La lógica y la evidencia, tanto en la propia historia reciente del régimen, como en la anterior de Nicaragua, dejan muy claro que un acuerdo democratizador no es posible. Ortega y su clan, y los clanes alrededor de su clan, están atados por cadenas de culpabilidad que, con toda certeza, en cualquier Estado de Derecho imaginable –y sin Estado de Derecho no hay democracia—los llevarían a la cárcel y a la pérdida de todo lo mal habido. Sobre Ortega penden, además, de manera insólita en nuestra historia, expedientes internacionales, oficiales, de crímenes de lesa humanidad, sin fecha de vencimiento ni frontera jurisdiccional. Fuera del poder, el descenso a su infierno personal y familiar se iniciaría irrevocablemente; con ellos irían muchos otros cómplices de su amplia red de poder.  Peor aún, fuera del poder, los clanes tendrían que enfrentarse a los incontables odios y resentimientos que sus abusos han plantado. Ortega, el más astuto e implacable de nuestros políticos, lo sabe, y actúa en consecuencia. No cederá, por instinto de conservación, ni una pulgada, sin antes asegurarse de que sus crímenes pasados queden impunes, y—sobre todo—de retener la capacidad de cometer nuevos crímenes, que son su defensa ante la amenaza de la justicia.
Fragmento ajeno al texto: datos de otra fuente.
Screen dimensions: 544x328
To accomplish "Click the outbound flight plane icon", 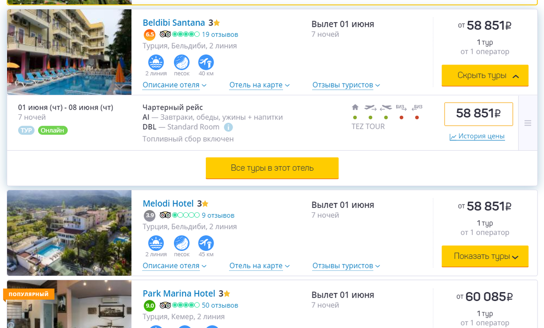I will click(370, 108).
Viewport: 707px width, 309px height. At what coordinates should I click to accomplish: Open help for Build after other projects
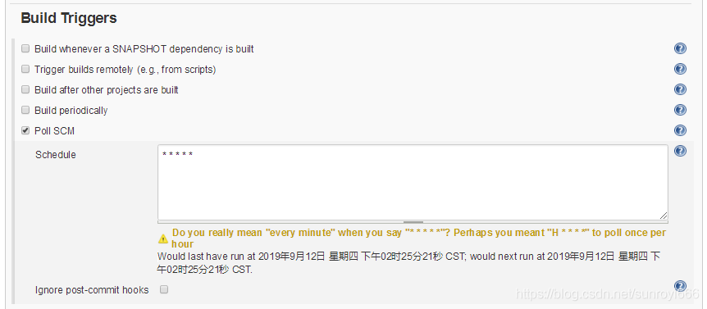680,89
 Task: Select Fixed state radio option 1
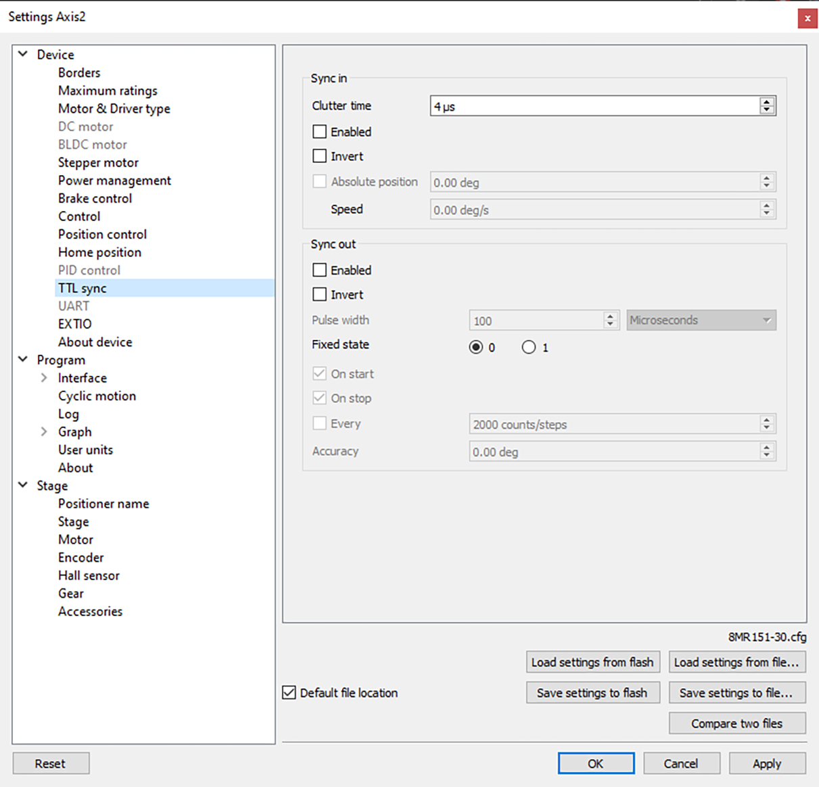click(529, 348)
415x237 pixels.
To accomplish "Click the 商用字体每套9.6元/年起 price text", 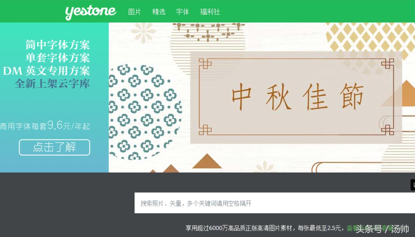I will click(x=45, y=126).
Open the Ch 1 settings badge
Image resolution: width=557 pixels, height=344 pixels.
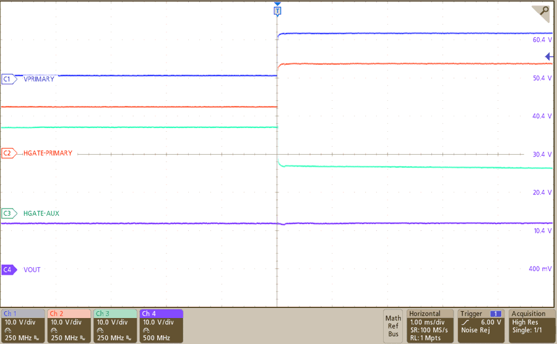24,326
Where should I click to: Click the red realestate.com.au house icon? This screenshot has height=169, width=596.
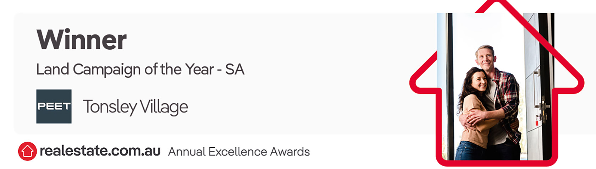pos(27,151)
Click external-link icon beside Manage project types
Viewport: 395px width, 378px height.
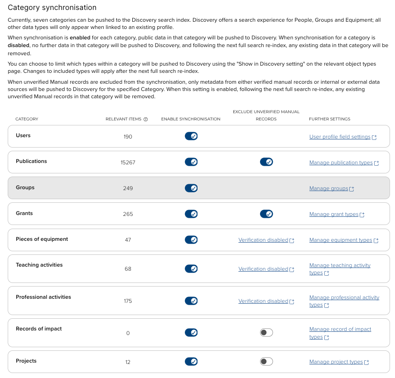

¿La Presidencia? Tal vez. ¿Pero, el poder? 

“Todo puede pasar aquí, menos que el Frente Sandinista pierda el poder”, 
Tomás Borge

Por eso es ingenuo (cuando no perverso) afirmar que el clan Ortega-Murillo y los clanes asociados a ellos pueden tolerar la democratización de Nicaragua.  Lo único que puede pactarse con ellos es una falsa transición democrática; engaño de pocos, pero engaño cruel, en el que los mafiosos retienen los instrumentos esenciales del poder. 

En un país donde las armas mandan a las instituciones, y no al revés, Ortega no estará dispuesto, ni están en condición de hacerlo sus aliados, a rendir las armas de los militares y paramilitares, ni los espías y jueces, ni los miles de millones de dólares acumulados a través su sangriento reinado. El tirano maniobra para evitar incluso el abandono de la Presidencia, pero, aunque lo hiciera, no tiene la menor intención—no puede arriesgarse—de dejar el Poder.  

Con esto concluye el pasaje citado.